→ **記述課題**
[1] 抜粋によれば、全6曲のEDテーマを一括で手がけた作曲家は誰か、答えよ。
[2] 抜粋によれば、杉山勝彦は何によって『ダリフラ』という作品に一層の深みを与えているのか、1〜3文で説明せよ。
[3] 抜粋のうち、「この4月に放送も物語後半に突」から「がけることになったのですか?」に至るまでのすべてを、そのまま返せ。

→ **抜粋**

* * *

この4月に放送も物語後半に突入し、佳境を迎えつつあるTVアニメ『ダーリン・イン・ザ・フランキス』。TRIGGERとA-1 Picturesによる共同制作、多くの謎と伏線を張り巡らせたストーリー、キャラクターたちが戸惑いながらも前を向いて進む群像劇など見どころは多いが、劇中に登場する5人の少女たちによるユニット、XX:me(キス・ミー)が歌うEDテーマもまた、本作を魅力的に彩る要素のひとつだ。
アニメ本編の展開とシンクロするように切り替わるそれらのEDテーマを制作したのは、乃木坂46や家入レオらへの楽曲提供で知られる作曲家の杉山勝彦。昨年には声優ユニットのNOW ON AIRに「キボウノカケラ」などを書き贈った彼が、今回は全6曲のEDテーマを一括で手がけることで『ダリフラ』という作品により一層の深みを与えている。杉山がその楽曲群で描いた「並行世界」とはどんなものなのか?本人に話を聞いた。
――杉山さんはこれまでアニメ音楽に関わることは少なかったですが、今回はどういった経緯で『ダーリン・イン・ザ・フランキス』のEDテーマを手がけることになったのですか?

* * *

→ **記録抜粋**

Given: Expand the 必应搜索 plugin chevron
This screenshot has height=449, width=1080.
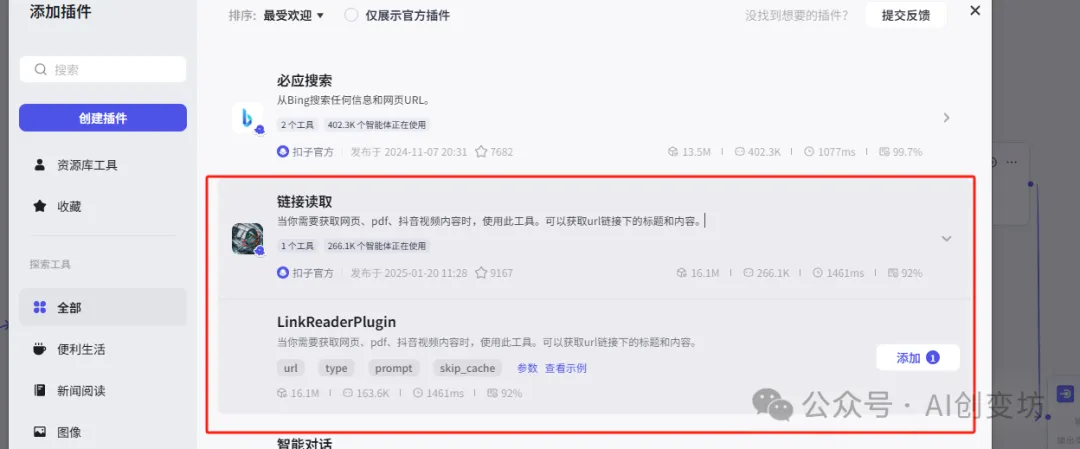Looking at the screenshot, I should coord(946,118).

* * *

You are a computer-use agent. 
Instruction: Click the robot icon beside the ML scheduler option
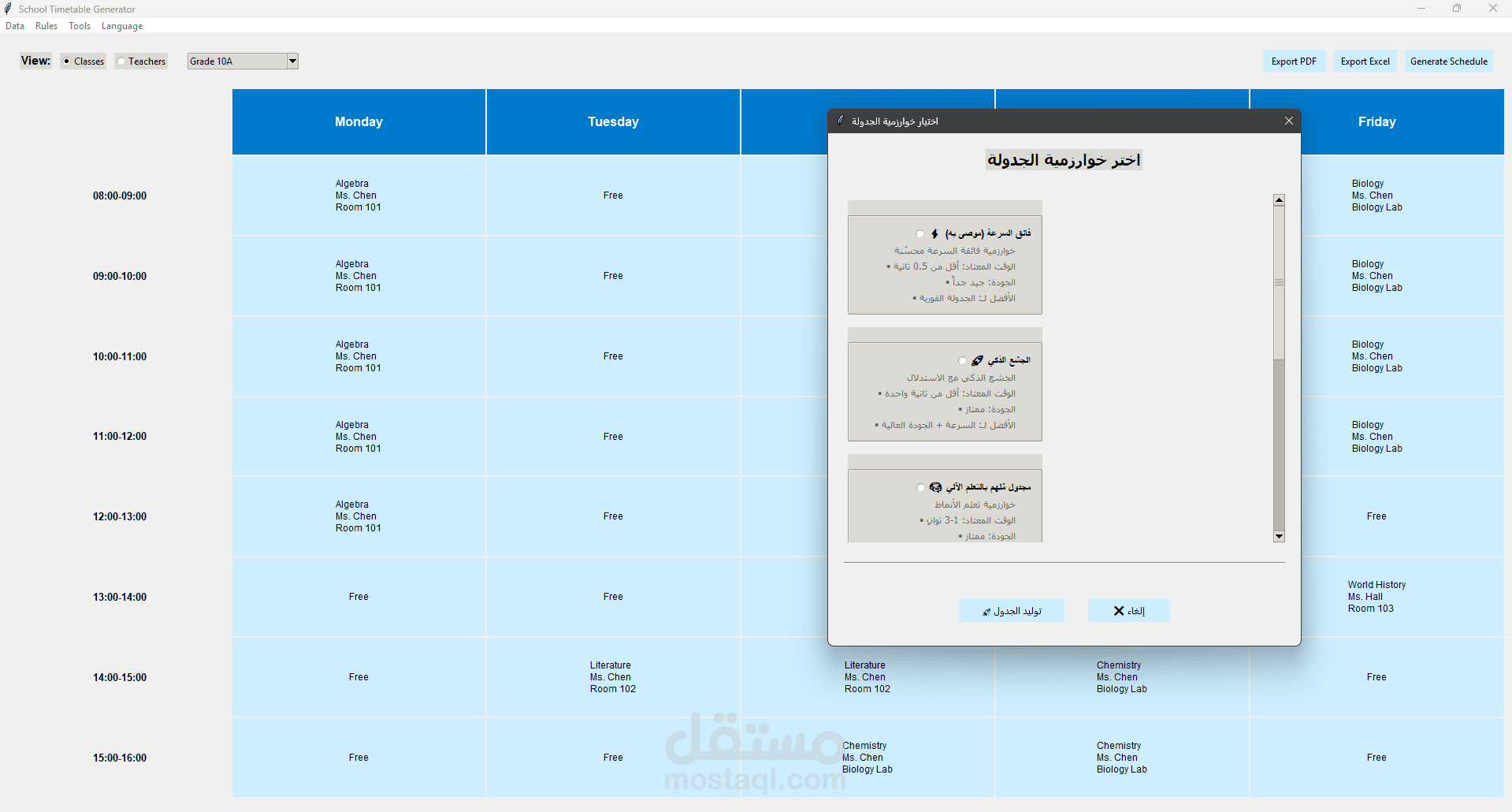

* * *

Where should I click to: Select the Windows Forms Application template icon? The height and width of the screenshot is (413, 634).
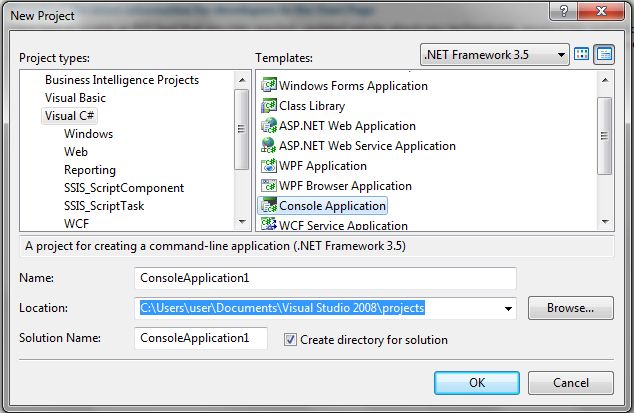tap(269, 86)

* * *

→ **解答**
[1] 杉山勝彦。

[2] 全6曲のEDテーマを一括で手がけることによってである。

[3]
この4月に放送も物語後半に突入し、佳境を迎えつつあるTVアニメ『ダーリン・イン・ザ・フランキス』。TRIGGERとA-1 Picturesによる共同制作、多くの謎と伏線を張り巡らせたストーリー、キャラクターたちが戸惑いながらも前を向いて進む群像劇など見どころは多いが、劇中に登場する5人の少女たちによるユニット、XX:me(キス・ミー)が歌うEDテーマもまた、本作を魅力的に彩る要素のひとつだ。
アニメ本編の展開とシンクロするように切り替わるそれらのEDテーマを制作したのは、乃木坂46や家入レオらへの楽曲提供で知られる作曲家の杉山勝彦。昨年には声優ユニットのNOW ON AIRに「キボウノカケラ」などを書き贈った彼が、今回は全6曲のEDテーマを一括で手がけることで『ダリフラ』という作品により一層の深みを与えている。杉山がその楽曲群で描いた「並行世界」とはどんなものなのか?本人に話を聞いた。
――杉山さんはこれまでアニメ音楽に関わることは少なかったですが、今回はどういった経緯で『ダーリン・イン・ザ・フランキス』のEDテーマを手がけることになったのですか?